For open-source maintainers and projects

  • Monitor both machine-driven metrics (downloads) and human engagement (stars, issues, site visits).
  • Seek sustainable funding/monetization models that do not rely solely on website visits or free discoverability.
  • Consider improving APIs/documentation for agent consumption (and visibility channels that invite human attention).

For managers and product leaders

  • Re-evaluate hiring and role definitions: emphasize product/design/system thinking and oversight skills over pure syntax-level coding.
  • Maintain senior/architect staff for design and for supervising AI-generated output.
  • Invest in maintaining critical dependencies; a decline in maintainers risks vulnerabilities and degradation.

For educators

  • Teach computational thinking, system design, and prompt/agent engineering alongside traditional programming syntax.
  • Train students to collaborate with agents: specification, testing, code review, and high-level problem framing.

For researchers and policy makers

  • Track attention metrics across ecosystems (downloads vs. human engagement) and assess long-term sustainability of essential packages.
  • Consider incentives and funding mechanisms for maintenance (grants, corporate sponsorships, bounty systems).

Notable quotes & insights

  • Paper title (deliberately provocative): "Vibe Coding Kills Open Source."
  • "Human attention is a scarce resource" — central framing for why AI changes may reduce incentives to contribute.
  • "AI is a very capable, very fast co-worker" — reframes AI from tool to collaborator, increasing value of structure and communication.
  • Comparative-advantage view: even if AI is highly capable, humans retain an edge in higher-level thinking and user understanding.

Risks & uncertainties

  • If human attention to projects falls substantially, maintenance (bug fixes, security patches) could lag, undermining software ecosystems.
  • Agents may favor a small set of well-maintained, AI-friendly libraries—raising concentration risk.
  • The extent of the effect depends on model capabilities, adoption rates, and whether new visibility/incentive channels emerge.

Future directions and speculative outlook

  • Localized/offline models (powerful models running on local hardware) could decentralize power away from platform gatekeepers and reshape incentives again.
  • Agents may increasingly produce throwaway code for one-off needs; over time, agents could learn to generalize and produce shareable modules—changing what libraries look like.
  • New economic arrangements may be required to fund and maintain open-source commons if discoverability declines.

Action checklist (practical next steps)

  • Developers: prioritize design & testing skills; maintain strong code structure and naming conventions; practice prompt/agent engineering.
  • Maintainers: instrument both machine and human engagement metrics; pursue diverse funding (sponsorships, paid tiers, grants).
  • Managers/HR: update job descriptions to value systems thinking & product skills; retain senior engineers for architecture and oversight.
  • Educators: incorporate AI collaboration, prompt engineering, and computational design into curricula.
  • Researchers: expand longitudinal studies linking agent recommendations to engagement/maintenance outcomes across ecosystems.

Resources & context

  • Host: Practical AI Podcast (practicalai.fm)
  • Guest: Dr.
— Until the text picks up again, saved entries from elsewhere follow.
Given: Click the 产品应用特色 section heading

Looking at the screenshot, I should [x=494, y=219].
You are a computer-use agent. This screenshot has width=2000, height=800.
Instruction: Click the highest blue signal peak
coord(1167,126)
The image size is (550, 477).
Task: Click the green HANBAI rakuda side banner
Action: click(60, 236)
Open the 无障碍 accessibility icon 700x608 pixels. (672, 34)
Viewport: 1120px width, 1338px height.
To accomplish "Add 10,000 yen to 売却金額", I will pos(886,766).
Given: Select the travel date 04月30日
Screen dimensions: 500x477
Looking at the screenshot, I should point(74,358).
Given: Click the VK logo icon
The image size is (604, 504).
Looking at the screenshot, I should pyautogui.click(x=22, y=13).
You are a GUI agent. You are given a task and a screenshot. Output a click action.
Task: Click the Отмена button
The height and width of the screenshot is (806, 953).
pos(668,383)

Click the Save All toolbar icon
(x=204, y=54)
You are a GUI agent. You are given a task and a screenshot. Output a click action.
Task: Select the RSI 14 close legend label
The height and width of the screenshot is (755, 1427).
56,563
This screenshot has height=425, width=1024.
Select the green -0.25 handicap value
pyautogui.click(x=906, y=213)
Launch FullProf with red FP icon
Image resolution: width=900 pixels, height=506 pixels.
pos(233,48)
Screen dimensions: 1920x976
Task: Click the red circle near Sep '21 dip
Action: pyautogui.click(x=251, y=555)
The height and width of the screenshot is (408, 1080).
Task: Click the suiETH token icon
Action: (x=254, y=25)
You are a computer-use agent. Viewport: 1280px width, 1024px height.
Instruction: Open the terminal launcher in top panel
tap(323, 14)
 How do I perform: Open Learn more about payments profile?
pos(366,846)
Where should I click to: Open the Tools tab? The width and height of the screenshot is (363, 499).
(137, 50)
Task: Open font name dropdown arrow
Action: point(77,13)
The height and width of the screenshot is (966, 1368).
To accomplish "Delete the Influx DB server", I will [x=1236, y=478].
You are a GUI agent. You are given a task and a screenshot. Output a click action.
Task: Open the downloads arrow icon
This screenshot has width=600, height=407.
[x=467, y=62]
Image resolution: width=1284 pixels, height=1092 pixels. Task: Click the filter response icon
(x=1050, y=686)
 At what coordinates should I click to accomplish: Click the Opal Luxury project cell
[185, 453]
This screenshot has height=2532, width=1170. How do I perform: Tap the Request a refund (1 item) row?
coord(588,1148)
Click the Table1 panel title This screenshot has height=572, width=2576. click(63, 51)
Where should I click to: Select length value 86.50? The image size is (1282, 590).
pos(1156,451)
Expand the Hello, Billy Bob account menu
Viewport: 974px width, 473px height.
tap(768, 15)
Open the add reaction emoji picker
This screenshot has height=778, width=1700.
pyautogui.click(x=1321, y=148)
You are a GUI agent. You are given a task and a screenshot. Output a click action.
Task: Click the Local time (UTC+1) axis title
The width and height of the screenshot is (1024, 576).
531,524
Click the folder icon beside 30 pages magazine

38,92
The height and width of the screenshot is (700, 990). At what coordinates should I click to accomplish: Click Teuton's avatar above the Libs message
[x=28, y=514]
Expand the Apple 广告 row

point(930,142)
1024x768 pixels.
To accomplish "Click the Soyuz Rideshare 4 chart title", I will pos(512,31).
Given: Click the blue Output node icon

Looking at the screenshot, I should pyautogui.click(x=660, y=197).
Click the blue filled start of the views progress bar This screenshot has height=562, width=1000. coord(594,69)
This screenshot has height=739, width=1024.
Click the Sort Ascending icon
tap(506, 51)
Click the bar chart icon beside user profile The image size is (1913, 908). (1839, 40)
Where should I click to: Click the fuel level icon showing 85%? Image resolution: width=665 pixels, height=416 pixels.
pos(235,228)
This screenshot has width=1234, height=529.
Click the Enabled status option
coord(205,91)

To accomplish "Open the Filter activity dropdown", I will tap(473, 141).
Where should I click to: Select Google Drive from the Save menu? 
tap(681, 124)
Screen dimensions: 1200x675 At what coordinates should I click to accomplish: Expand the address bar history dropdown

Miklós Shkóren, professor of economics (Central European University)
  • Empirical focus: NPM download trends and GitHub stars as complementary metrics of machine vs. human engagement
  • Practical example cited: Tailwind CSS (surge in agent-driven usage, drop in site visits affecting monetization)

This episode combines an economic equilibrium perspective with empirical experiments to show a concrete mechanism by which agentic coding reshapes incentives in open source: machines can replace many human interactions (downloads) but not the human attention that sustains maintainers—putting open-source sustainability at risk unless new incentive structures emerge.